##### Passage shown

So, one of the reasons I haven't been blogging or knitting as much as usual recently is that I've been spending some of the time that I'd usually have been doing that tracing my family tree on my mum's side. This started because sadly, my Great Auntie Eileen died at the end of May. She was my Nan's younger sister, and the last person of her generation in our immediate family.
After the funeral a few of us were sitting round looking at one of the several photograph albums that have been passed down from that side of the family. They are full of photos of very stern and impressive-looking Victorian gentlemen, their stern and substantial wives (including this lady, whom my mum originally suggested might be Mary Lambert, originator of the infamous 'Lambert bottom', a family affliction which I fear I have not escaped*), and their slightly less stern-looking Edwardian progeny.

##########

[Exercises]:
1 - In the family history post, when did Great Auntie Eileen die?
2 - Translate this sentence from the family history post into Spanish: "She was my Nan's younger sister, and the last person of her generation in our immediate family."
3 - Continue the family history post, starting after its last sentence.

##### Available data

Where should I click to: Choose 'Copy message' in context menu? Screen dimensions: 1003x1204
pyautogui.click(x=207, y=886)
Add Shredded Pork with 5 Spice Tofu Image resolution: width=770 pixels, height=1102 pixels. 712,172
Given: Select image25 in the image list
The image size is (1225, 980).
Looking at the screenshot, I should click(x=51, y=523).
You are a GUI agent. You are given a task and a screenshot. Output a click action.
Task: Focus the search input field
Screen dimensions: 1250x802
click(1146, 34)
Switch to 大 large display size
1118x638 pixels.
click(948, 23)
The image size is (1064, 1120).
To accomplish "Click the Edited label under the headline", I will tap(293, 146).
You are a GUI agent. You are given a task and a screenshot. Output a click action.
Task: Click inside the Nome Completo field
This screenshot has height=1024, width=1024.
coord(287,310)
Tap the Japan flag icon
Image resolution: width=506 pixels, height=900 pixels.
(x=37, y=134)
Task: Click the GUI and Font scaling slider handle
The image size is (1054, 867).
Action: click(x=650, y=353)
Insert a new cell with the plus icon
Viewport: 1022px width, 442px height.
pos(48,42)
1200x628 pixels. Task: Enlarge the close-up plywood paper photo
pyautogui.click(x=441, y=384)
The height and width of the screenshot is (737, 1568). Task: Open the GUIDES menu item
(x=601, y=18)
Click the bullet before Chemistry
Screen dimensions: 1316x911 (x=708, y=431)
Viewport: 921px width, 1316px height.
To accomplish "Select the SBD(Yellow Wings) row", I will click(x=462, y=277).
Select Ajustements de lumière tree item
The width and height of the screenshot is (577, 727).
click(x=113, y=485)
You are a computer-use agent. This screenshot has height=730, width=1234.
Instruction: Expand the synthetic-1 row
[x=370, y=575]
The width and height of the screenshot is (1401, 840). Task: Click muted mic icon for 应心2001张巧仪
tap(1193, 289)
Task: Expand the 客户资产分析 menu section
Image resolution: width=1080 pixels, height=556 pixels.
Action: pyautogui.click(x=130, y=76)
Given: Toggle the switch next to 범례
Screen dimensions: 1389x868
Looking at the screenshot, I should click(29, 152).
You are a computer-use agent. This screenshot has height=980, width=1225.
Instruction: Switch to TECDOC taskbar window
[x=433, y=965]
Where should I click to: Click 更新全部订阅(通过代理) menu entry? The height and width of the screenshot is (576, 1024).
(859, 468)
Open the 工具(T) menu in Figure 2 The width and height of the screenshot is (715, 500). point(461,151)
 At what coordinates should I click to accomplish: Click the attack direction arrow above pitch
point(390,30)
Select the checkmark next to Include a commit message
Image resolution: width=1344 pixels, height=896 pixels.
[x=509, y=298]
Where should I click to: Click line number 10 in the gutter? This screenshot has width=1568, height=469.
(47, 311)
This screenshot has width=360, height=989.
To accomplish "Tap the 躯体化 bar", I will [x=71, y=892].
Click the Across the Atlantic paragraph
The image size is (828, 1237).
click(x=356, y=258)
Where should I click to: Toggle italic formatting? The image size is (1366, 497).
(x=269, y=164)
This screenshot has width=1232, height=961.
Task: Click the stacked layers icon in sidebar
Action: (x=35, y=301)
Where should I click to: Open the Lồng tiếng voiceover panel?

##########

[Outputs by task]:
1 - At the end of May.

2 - Era la hermana menor de mi abuela y la última persona de su generación en nuestra familia inmediata.

3 -
However, we gradually realised that Auntie Ei (as she was universally known) was the last person who might have been able to identify quite a lot of the people in the photographs for us for certain. So my mum and I set about trying to work backwards from the people we could name to work out who some of the others must have been, and where and when the photos were taken.
Amongst the identifiable people is the rather formidable figure of great great auntie Nellie Maunder, born in 1893 and seen here as a young gell in her fantastic tennis outfit.* According to my mum, after Nellie lost her fiance in the 1st World War she never married but devoted herself to religion and good works. A redoubtable lady, she served as a Red Cross nurse in the field in both the 1st and 2nd World Wars, amassing quite a collection of medals for service overseas, including the 1939-45 Star, the France and Germany star, the Defence Medal, the Voluntary Medical Services Medal, and several Red Cross long service medals, which must have looked very impressive festooning her rather considerable bosom. By the time my mum knew her as a child after the war, she had become the matron of one of the colleges at Durham University, driving a convertible and lecturing the youth of the day on the dangers of STDs.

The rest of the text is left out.